Gaming Guide

Headshot-Only Horde Night in 7 Days to Die 3.0: How to Survive

How the blood moon works, why every headshot counts, and the base setup that keeps you alive until dawn.

How the blood moon works, why every headshot counts, and the base setup that keeps you alive until dawn.

The blood moon is the heartbeat of 7 Days to Die. Every seventh in-game night, the zombies stop wandering and come straight for you, and a headshot-only run turns that pressure into a precision test. When only shots to the head deal damage, your aim becomes your ammo economy, your crowd control, and your panic button all at once.

Quick answer: Build a horde base away from your living base, funnel zombies through one trapped weak path, keep 200-300 rounds ready for an early horde, and put every shot in the head so each kill costs the fewest bullets and screamers die before they call more waves.


How the blood moon horde night works

On every 7th night the game flips a switch. Zombies detect your exact position no matter how well you are hidden, and stealth stops mattering until dawn. They arrive in waves that escalate through the night, so the count and toughness of attackers climb the longer you hold out.

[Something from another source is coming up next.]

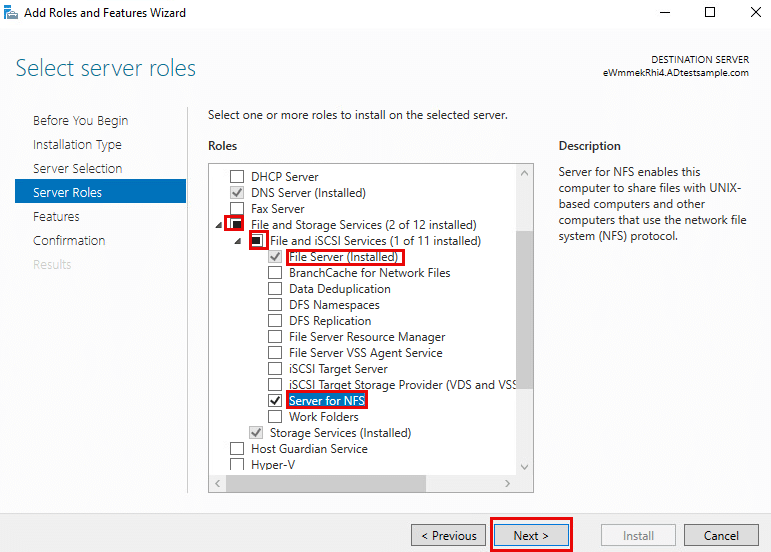
Task: Select the iSCSI Target Server checkbox
Action: [x=275, y=369]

The first horde night is the one to learn on. Spend that session getting used to the rhythm of the waves rather than trying to win a fight you have not built for yet. Once the sun comes up, the horde ends, which is the clearest signal you survived. If you are still standing at dawn, the run is clear.

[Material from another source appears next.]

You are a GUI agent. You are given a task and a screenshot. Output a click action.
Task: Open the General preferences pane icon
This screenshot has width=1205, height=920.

Why headshots decide a headshot-only run

Body shots are dead weight on a headshot-only run, so the only damage that lands is the damage you aim. That makes two things non-negotiable. First, you need a weapon you can place accurately under pressure. Second, you need a base layout that slows zombies enough to line up clean head shots.

The single most important headshot target is the screamer. Screamers summon extra horde waves when they scream, so letting one survive snowballs the night into something you cannot handle. One-shot them in the head the instant they appear, before they can call reinforcements.

Tip: prioritize screamers over the crowd even when the crowd looks scarier. A pile of basic zombies is a known quantity; an unbroken scream is an unknown number of fresh attackers.


Build a separate horde base with one trapped path

Keep your horde base separate from where you live, craft, and store loot. Horde night destroys structures, so putting your stations and supplies somewhere else protects all of your progress even if the fighting position takes damage.

Choose your building material with cost in mind. Concrete is the best value for horde defenses, and reinforced to its maximum upgrade it holds against most waves. Steel is stronger but eats far more resources, so save it for where it matters.
Exploit the pathing. Zombies route toward you through the weakest available path, so leave one intentional weak lane filled with traps and reinforce everything else. If every wall is equally strong, the horde spreads out and you lose your clean firing line.
Respect structural integrity. Blocks without ground support collapse and can drop your whole base, so build up from the ground instead of floating platforms. A base that falls on you ends the run faster than any zombie.

Ammo and weapon planning for horde night

Run out of bullets and a headshot-only fight is over, so stockpile before the seventh night arrives. Plan your loadout around accurate placement first and raw fire rate second.

ItemGuidance
Early horde ammoRoughly 200-300 rounds per player
Late horde ammo500+ rounds per player
Endgame weaponM60 Machine Gun, the strongest option
Core buildPerception Sniper or Fortitude Brawler

The Perception Sniper line suits a headshot-only run because it leans into precise, high-value shots. The Fortitude Brawler is the recommended starting build and works if you can keep zombies in front of you on a single path. As gear improves, the M60 Machine Gun becomes the primary, and an early Compound Crossbow bridges the gap while you build toward it.

Note: the Lucky Looter perk in Perception speeds up everything by raising loot quality, which indirectly fills your ammo and weapon shortfalls faster than any single combat perk.


Common mistakes that end a headshot-only horde night

  • Letting a screamer live. One scream adds waves you did not plan ammo for, so head-shot screamers on sight.
  • Bringing too little ammo. Body shots do nothing here, so a shortage hits harder than in a normal run.
  • Equal-strength walls. Without a single weak path, zombies spread out and you lose the controlled firing lane you need for headshots.
  • Ignoring structural support. Floating or unsupported blocks collapse and can take the base down with them.
  • Fighting from your storage base. Horde night wrecks structures, so keep crafting and loot in a separate location.

Get the funnel right, save your precision for screamers, and ration ammo against the wave count, and the seventh night becomes a repeatable routine rather than a coin flip. The moment the sky lightens and the spawns stop, you have your confirmation that the headshot-only horde night is cleared.